Der britische Verteidigungsminister Ben Wallace hatte die Ukraine jüngst zu mehr Dankbarkeit für bisher gewährte Hilfe im russischen Angriffskrieg aufgefordert. Selenskyj fragte daraufhin in einer Pressekonferenz, was der britische Minister genau wolle. "Soll er mir schreiben. Wir können jeden Morgen dem Minister persönlich nach dem Aufwachen danken", sagte er. Prystajko kritisierte diesen Schlagabtausch als kontraproduktiv. Großbritannien ist eines der wichtigsten Partnerländer der Ukraine. 

Umstrittener Kulturminister zurückgetreten 

Wegen der umstrittenen Finanzierung von Kulturprojekten während des russischen Angriffskriegs ist der ukrainische Kulturminister Olexandr Tkatschenko zurückgetreten. "Ich habe dem Ministerpräsidenten mein Rücktrittsgesuch überbracht, da es eine Welle von Missverständnissen über die Bedeutung von Kultur in Kriegszeiten gibt", schrieb Tkatschenko auf der Onlineplattform Facebook.

Zuvor hatte der ukrainische Präsident Wolodymyr Selenskyj Ministerpräsident Denys Schmyhal darum gebeten, eine Ablösung Tkatschenkos in Betracht zu ziehen, wie Selenskyj in seiner abendlichen Videoansprache mitteilte.

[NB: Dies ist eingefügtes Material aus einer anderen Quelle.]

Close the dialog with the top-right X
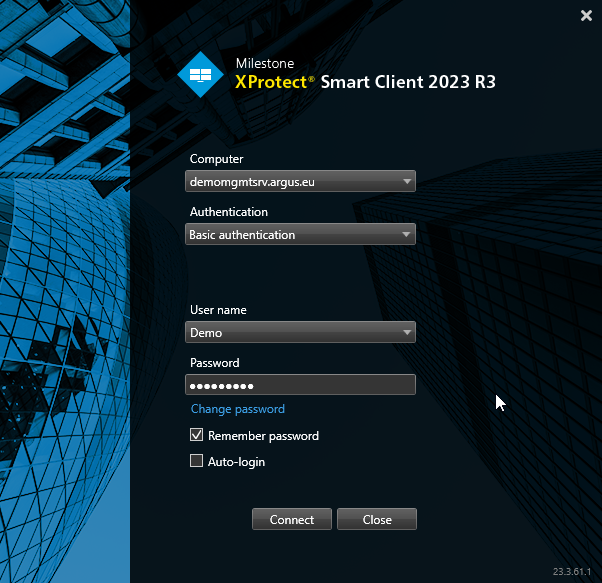602x583 pixels. click(586, 15)
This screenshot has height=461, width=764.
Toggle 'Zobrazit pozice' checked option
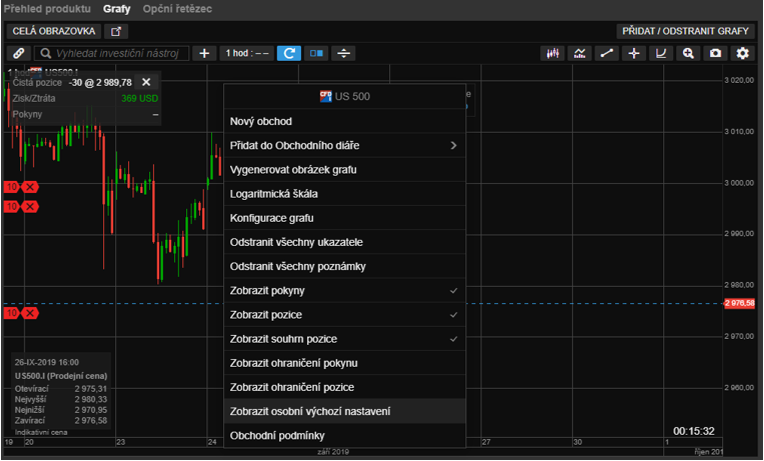coord(344,314)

Ukrainische Medien hatten berichtet, der Kulturminister wolle 500 Millionen Hrywnja (rund 12 Millionen Euro) für die Fertigstellung eines nationalen Museums ausgeben, das an die ukrainischen Opfer des Genozids Holodomor in den 1930er-Jahren erinnern soll.

Olexandr Tkatschenko ist nicht länger Kulturminister der UkraineBild: Anne-Christine Poujoulat/AFP

"In Kriegszeiten wie diesen sollte die Hauptaufmerksamkeit des Staates, und damit auch der staatlichen Ressourcen, auf die Verteidigung entfallen", kritisierte Selenskyj. Selbstverständlich seien Museen und andere kulturelle Bereiche wichtig, betonte er, "aber gerade haben wir andere Prioritäten". Nach rund 17 Monaten russischem Angriffskrieg habe die ukrainische Gesellschaft Verständnis dafür, dass an nicht dringend notwendigen Dingen derzeit gespart werden müsse. Selenskyj wies die Regierung zudem an, für kulturelle und andere Projekte alternative Finanzierungsmöglichkeiten zu erarbeiten. 

qu/mak/se/pg/as/uh (dpa, rtr, afp)

Dieser Artikel wird am Tag seines Erscheinens fortlaufend aktualisiert. Meldungen aus Kriegsgebieten lassen sich nicht unabhängig überprüfen.